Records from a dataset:

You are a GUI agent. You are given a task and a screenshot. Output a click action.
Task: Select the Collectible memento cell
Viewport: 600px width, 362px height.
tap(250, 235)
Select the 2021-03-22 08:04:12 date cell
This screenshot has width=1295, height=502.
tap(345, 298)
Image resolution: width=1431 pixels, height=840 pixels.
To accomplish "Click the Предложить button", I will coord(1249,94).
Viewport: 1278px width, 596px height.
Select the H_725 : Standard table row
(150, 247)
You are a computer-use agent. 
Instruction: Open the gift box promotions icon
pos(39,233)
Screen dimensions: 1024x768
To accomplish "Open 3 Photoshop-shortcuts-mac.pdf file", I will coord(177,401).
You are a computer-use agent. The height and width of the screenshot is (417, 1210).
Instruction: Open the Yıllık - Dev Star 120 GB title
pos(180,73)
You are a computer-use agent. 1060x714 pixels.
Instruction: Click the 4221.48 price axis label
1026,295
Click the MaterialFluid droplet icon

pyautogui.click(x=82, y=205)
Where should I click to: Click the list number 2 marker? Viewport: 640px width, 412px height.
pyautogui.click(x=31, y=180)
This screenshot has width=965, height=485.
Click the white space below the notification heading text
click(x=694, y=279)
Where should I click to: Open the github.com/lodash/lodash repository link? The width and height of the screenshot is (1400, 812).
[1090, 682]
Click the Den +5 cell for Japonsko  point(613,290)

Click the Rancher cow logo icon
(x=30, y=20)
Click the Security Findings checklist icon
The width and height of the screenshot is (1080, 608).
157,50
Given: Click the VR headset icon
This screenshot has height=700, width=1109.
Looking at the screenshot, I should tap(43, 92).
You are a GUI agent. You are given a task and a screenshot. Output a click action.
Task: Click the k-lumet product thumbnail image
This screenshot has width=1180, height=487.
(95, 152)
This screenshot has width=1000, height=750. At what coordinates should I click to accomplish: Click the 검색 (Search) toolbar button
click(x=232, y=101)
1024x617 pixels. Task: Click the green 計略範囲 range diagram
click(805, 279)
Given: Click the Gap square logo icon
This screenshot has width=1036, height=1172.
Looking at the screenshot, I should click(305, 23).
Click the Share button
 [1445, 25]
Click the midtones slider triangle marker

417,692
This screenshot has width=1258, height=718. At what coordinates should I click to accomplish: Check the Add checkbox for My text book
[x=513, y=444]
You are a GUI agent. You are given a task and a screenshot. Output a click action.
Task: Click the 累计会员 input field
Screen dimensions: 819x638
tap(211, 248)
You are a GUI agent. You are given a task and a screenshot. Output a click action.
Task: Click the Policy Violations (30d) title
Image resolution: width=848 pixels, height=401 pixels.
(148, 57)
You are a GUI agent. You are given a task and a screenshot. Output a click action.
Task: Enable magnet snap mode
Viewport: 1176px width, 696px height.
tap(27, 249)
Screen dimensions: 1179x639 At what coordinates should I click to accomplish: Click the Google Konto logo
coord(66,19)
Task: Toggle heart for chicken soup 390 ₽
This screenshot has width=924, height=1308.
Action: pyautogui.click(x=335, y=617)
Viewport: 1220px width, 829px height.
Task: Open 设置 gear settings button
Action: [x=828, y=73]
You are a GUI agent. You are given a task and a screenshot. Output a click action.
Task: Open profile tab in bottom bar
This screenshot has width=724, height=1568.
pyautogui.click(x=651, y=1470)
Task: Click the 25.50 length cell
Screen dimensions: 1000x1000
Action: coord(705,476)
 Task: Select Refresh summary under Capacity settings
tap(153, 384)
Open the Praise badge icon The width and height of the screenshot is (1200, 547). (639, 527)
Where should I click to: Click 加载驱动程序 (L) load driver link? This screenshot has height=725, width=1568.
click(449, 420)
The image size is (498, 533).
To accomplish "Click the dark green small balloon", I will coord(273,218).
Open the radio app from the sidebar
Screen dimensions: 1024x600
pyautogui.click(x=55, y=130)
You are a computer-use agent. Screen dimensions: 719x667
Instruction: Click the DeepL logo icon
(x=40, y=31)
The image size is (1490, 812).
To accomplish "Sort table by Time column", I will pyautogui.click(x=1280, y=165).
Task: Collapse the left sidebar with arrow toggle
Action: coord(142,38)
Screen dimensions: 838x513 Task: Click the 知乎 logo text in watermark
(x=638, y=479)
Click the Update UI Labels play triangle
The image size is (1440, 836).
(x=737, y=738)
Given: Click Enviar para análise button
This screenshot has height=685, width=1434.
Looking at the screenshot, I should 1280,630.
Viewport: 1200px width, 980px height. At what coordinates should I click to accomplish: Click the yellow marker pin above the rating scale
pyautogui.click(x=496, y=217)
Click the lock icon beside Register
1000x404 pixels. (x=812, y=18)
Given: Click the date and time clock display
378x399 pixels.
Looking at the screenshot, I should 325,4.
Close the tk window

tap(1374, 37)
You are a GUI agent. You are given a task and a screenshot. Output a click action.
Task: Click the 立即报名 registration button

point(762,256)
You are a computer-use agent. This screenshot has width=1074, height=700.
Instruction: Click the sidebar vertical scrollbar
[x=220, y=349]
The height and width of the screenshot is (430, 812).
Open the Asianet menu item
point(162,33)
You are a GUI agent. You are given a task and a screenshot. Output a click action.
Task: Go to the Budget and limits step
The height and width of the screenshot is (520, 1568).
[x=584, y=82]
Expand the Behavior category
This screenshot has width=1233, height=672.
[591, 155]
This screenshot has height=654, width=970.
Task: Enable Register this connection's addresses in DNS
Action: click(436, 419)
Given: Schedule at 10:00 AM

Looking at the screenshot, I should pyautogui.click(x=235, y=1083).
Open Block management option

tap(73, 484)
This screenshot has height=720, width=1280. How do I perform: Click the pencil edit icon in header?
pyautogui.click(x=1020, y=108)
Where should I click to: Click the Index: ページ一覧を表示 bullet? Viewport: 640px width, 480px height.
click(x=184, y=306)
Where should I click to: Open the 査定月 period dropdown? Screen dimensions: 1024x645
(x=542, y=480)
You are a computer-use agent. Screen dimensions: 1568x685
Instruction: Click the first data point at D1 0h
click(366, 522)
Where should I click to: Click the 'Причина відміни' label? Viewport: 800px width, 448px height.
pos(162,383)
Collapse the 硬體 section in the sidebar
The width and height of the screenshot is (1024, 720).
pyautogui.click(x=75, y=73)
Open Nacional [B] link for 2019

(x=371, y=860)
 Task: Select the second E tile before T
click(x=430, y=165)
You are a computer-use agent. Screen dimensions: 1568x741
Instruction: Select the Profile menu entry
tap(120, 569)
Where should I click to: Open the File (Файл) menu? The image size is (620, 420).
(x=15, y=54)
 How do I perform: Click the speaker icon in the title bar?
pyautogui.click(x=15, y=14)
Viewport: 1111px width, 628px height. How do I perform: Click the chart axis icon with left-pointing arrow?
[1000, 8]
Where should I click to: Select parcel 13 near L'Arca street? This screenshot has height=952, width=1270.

TASK PROMPT:
Your reply should consist of the records, copied exactly.

OUTPUT:
You are a GUI agent. You are given a task and a screenshot. Output a click action.
Task: Select the Collectible memento cell
Viewport: 600px width, 362px height.
tap(250, 235)
Select the 2021-03-22 08:04:12 date cell
This screenshot has width=1295, height=502.
tap(345, 298)
Image resolution: width=1431 pixels, height=840 pixels.
To accomplish "Click the Предложить button", I will coord(1249,94).
Viewport: 1278px width, 596px height.
Select the H_725 : Standard table row
(150, 247)
You are a computer-use agent. 
Instruction: Open the gift box promotions icon
pos(39,233)
Screen dimensions: 1024x768
To accomplish "Open 3 Photoshop-shortcuts-mac.pdf file", I will coord(177,401).
You are a computer-use agent. The height and width of the screenshot is (417, 1210).
Instruction: Open the Yıllık - Dev Star 120 GB title
pos(180,73)
You are a computer-use agent. 1060x714 pixels.
Instruction: Click the 4221.48 price axis label
1026,295
Click the MaterialFluid droplet icon

pyautogui.click(x=82, y=205)
Where should I click to: Click the list number 2 marker? Viewport: 640px width, 412px height.
pyautogui.click(x=31, y=180)
This screenshot has width=965, height=485.
Click the white space below the notification heading text
click(x=694, y=279)
Where should I click to: Open the github.com/lodash/lodash repository link? The width and height of the screenshot is (1400, 812).
[1090, 682]
Click the Den +5 cell for Japonsko  point(613,290)

Click the Rancher cow logo icon
(x=30, y=20)
Click the Security Findings checklist icon
The width and height of the screenshot is (1080, 608).
157,50
Given: Click the VR headset icon
This screenshot has height=700, width=1109.
Looking at the screenshot, I should tap(43, 92).
You are a GUI agent. You are given a task and a screenshot. Output a click action.
Task: Click the k-lumet product thumbnail image
This screenshot has width=1180, height=487.
(95, 152)
This screenshot has width=1000, height=750. At what coordinates should I click to accomplish: Click the 검색 (Search) toolbar button
click(x=232, y=101)
1024x617 pixels. Task: Click the green 計略範囲 range diagram
click(805, 279)
Given: Click the Gap square logo icon
This screenshot has width=1036, height=1172.
Looking at the screenshot, I should click(305, 23).
Click the Share button
 [1445, 25]
Click the midtones slider triangle marker

417,692
This screenshot has width=1258, height=718. At what coordinates should I click to accomplish: Check the Add checkbox for My text book
[x=513, y=444]
You are a GUI agent. You are given a task and a screenshot. Output a click action.
Task: Click the 累计会员 input field
Screen dimensions: 819x638
tap(211, 248)
You are a GUI agent. You are given a task and a screenshot. Output a click action.
Task: Click the Policy Violations (30d) title
Image resolution: width=848 pixels, height=401 pixels.
(148, 57)
You are a GUI agent. You are given a task and a screenshot. Output a click action.
Task: Enable magnet snap mode
Viewport: 1176px width, 696px height.
tap(27, 249)
Screen dimensions: 1179x639 At what coordinates should I click to accomplish: Click the Google Konto logo
coord(66,19)
Task: Toggle heart for chicken soup 390 ₽
This screenshot has width=924, height=1308.
Action: pyautogui.click(x=335, y=617)
Viewport: 1220px width, 829px height.
Task: Open 设置 gear settings button
Action: [x=828, y=73]
You are a GUI agent. You are given a task and a screenshot. Output a click action.
Task: Open profile tab in bottom bar
This screenshot has width=724, height=1568.
pyautogui.click(x=651, y=1470)
Task: Click the 25.50 length cell
Screen dimensions: 1000x1000
Action: coord(705,476)
 Task: Select Refresh summary under Capacity settings
tap(153, 384)
Open the Praise badge icon The width and height of the screenshot is (1200, 547). (639, 527)
Where should I click to: Click 加载驱动程序 (L) load driver link? This screenshot has height=725, width=1568.
click(449, 420)
The image size is (498, 533).
To accomplish "Click the dark green small balloon", I will coord(273,218).
Open the radio app from the sidebar
Screen dimensions: 1024x600
pyautogui.click(x=55, y=130)
You are a computer-use agent. Screen dimensions: 719x667
Instruction: Click the DeepL logo icon
(x=40, y=31)
The image size is (1490, 812).
To accomplish "Sort table by Time column", I will pyautogui.click(x=1280, y=165).
Task: Collapse the left sidebar with arrow toggle
Action: coord(142,38)
Screen dimensions: 838x513 Task: Click the 知乎 logo text in watermark
(x=638, y=479)
Click the Update UI Labels play triangle
The image size is (1440, 836).
(x=737, y=738)
Given: Click Enviar para análise button
This screenshot has height=685, width=1434.
Looking at the screenshot, I should 1280,630.
Viewport: 1200px width, 980px height. At what coordinates should I click to accomplish: Click the yellow marker pin above the rating scale
pyautogui.click(x=496, y=217)
Click the lock icon beside Register
1000x404 pixels. (x=812, y=18)
Given: Click the date and time clock display
378x399 pixels.
Looking at the screenshot, I should 325,4.
Close the tk window

tap(1374, 37)
You are a GUI agent. You are given a task and a screenshot. Output a click action.
Task: Click the 立即报名 registration button

point(762,256)
You are a computer-use agent. This screenshot has width=1074, height=700.
Instruction: Click the sidebar vertical scrollbar
[x=220, y=349]
The height and width of the screenshot is (430, 812).
Open the Asianet menu item
point(162,33)
You are a GUI agent. You are given a task and a screenshot. Output a click action.
Task: Go to the Budget and limits step
The height and width of the screenshot is (520, 1568).
[x=584, y=82]
Expand the Behavior category
This screenshot has width=1233, height=672.
[591, 155]
This screenshot has height=654, width=970.
Task: Enable Register this connection's addresses in DNS
Action: click(436, 419)
Given: Schedule at 10:00 AM

Looking at the screenshot, I should pyautogui.click(x=235, y=1083).
Open Block management option

tap(73, 484)
This screenshot has height=720, width=1280. How do I perform: Click the pencil edit icon in header?
pyautogui.click(x=1020, y=108)
Where should I click to: Click the Index: ページ一覧を表示 bullet? Viewport: 640px width, 480px height.
click(x=184, y=306)
Where should I click to: Open the 査定月 period dropdown? Screen dimensions: 1024x645
(x=542, y=480)
You are a computer-use agent. Screen dimensions: 1568x685
Instruction: Click the first data point at D1 0h
click(366, 522)
Where should I click to: Click the 'Причина відміни' label? Viewport: 800px width, 448px height.
pos(162,383)
Collapse the 硬體 section in the sidebar
The width and height of the screenshot is (1024, 720).
pyautogui.click(x=75, y=73)
Open Nacional [B] link for 2019

(x=371, y=860)
 Task: Select the second E tile before T
click(x=430, y=165)
You are a computer-use agent. Screen dimensions: 1568x741
Instruction: Select the Profile menu entry
tap(120, 569)
Where should I click to: Open the File (Файл) menu? The image size is (620, 420).
(x=15, y=54)
 How do I perform: Click the speaker icon in the title bar?
pyautogui.click(x=15, y=14)
Viewport: 1111px width, 628px height. How do I perform: Click the chart axis icon with left-pointing arrow?
[1000, 8]
Where should I click to: Select parcel 13 near L'Arca street? This screenshot has height=952, width=1270.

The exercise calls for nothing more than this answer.